Optionally: the processing module 16002 is further configured to obtain a plurality of sample data; inputting the sample image into a neural network model to obtain predicted depth information of the sample image; obtaining a predicted depth map of the sample image according to the predicted depth information, and obtaining a marked depth map of the sample image according to the marked depth information; determining a first normal vector in the predicted depth map and a first loss of a corresponding second normal vector in the marked depth map; determining a second loss according to the labeling depth information and the predicted depth information of the sample image; determining a third loss from the plurality of first depth values in the sample image and the plurality of second depth values in the sample image; weighting and summarizing the first loss, the second loss and the third loss to obtain total loss; and iteratively updating the weight parameters of the neural network model according to the total loss to obtain a depth estimation model.
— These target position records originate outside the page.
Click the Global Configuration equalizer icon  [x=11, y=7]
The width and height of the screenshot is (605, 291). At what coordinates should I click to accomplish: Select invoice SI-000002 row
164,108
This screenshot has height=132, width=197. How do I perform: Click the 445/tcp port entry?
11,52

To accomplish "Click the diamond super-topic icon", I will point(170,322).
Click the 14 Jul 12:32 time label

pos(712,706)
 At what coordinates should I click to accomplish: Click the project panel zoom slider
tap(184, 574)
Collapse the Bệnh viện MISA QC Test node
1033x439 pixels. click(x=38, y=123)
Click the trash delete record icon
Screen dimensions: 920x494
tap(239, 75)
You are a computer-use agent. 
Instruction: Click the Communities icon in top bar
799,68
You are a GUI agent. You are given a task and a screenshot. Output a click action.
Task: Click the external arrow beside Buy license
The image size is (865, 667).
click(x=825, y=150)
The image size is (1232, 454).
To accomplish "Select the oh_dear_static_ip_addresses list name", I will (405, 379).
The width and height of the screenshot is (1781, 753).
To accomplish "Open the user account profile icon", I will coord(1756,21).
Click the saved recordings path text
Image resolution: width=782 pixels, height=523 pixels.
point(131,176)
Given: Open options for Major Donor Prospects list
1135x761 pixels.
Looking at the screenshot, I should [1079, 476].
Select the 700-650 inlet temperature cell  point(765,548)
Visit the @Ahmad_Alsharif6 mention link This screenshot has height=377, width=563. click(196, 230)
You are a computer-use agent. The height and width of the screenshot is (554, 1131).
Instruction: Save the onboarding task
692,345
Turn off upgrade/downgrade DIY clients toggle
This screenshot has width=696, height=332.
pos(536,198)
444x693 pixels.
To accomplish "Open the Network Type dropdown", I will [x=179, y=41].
Optionally, the processing module 16002 is further configured to: receiving a special effect selection operation; displaying an icon of at least one virtual object in response to the special effect selection operation; receiving a triggering operation aiming at an icon of a virtual object to be added; marking a virtual object to be added on an interface of the terminal equipment in response to triggering operation; receiving a position selection operation for a target position in an image to be processed; the processing module 16002 specifically is configured to: depth information of the image to be processed is acquired using a depth estimation model in response to the position selection operation.

The processing module 16002 is also for: according to the image to be processed, the depth information of the image to be processed, the target position and the virtual object to be added, fusing to obtain a target image; the target image is an image after the virtual object to be added is added to the target position of the image to be processed; the image processing apparatus 1600 further includes a display module 16001 for displaying the target image.

In one example, in connection with fig. 1, the functions of the storage module 16001 described above may be implemented by the memory 120 shown in fig. 1, and the functions of the processing module 16002 may be implemented by the processor 110 shown in fig. 1 invoking a computer program stored in the memory 120. The functionality of display module 16003 may be implemented by display screen 160.

Fig. 17 is a schematic structural diagram of a chip according to an embodiment of the present application. Chip 1700 includes one or more (including two) processors 17001, communication lines 17002, and communication interfaces 17003, and optionally, chip 1700 also includes memory 17004.

In some implementations, the memory 17004 stores the following elements: executable modules or data structures, or a subset thereof, or an extended set thereof.

The methods described in the embodiments of the present application may be applied to the processor 17001 or implemented by the processor 17001. The processor 17001 may be an integrated circuit chip with signal processing capabilities. In implementation, the steps of the methods described above may be performed by integrated logic circuitry in hardware or instructions in software in the processor 17001. The processor 17001 may be a general purpose processor (e.g., a microprocessor or a conventional processor), a digital signal processor (digital signal processing, DSP), an application specific integrated circuit (application specific integrated circuit, ASIC), an off-the-shelf programmable gate array (field-programmable gate array, FPGA) or other programmable logic device, discrete gates, transistor logic, or discrete hardware components, and the processor 17001 may implement or perform the methods, steps, and logic blocks disclosed in the embodiments herein.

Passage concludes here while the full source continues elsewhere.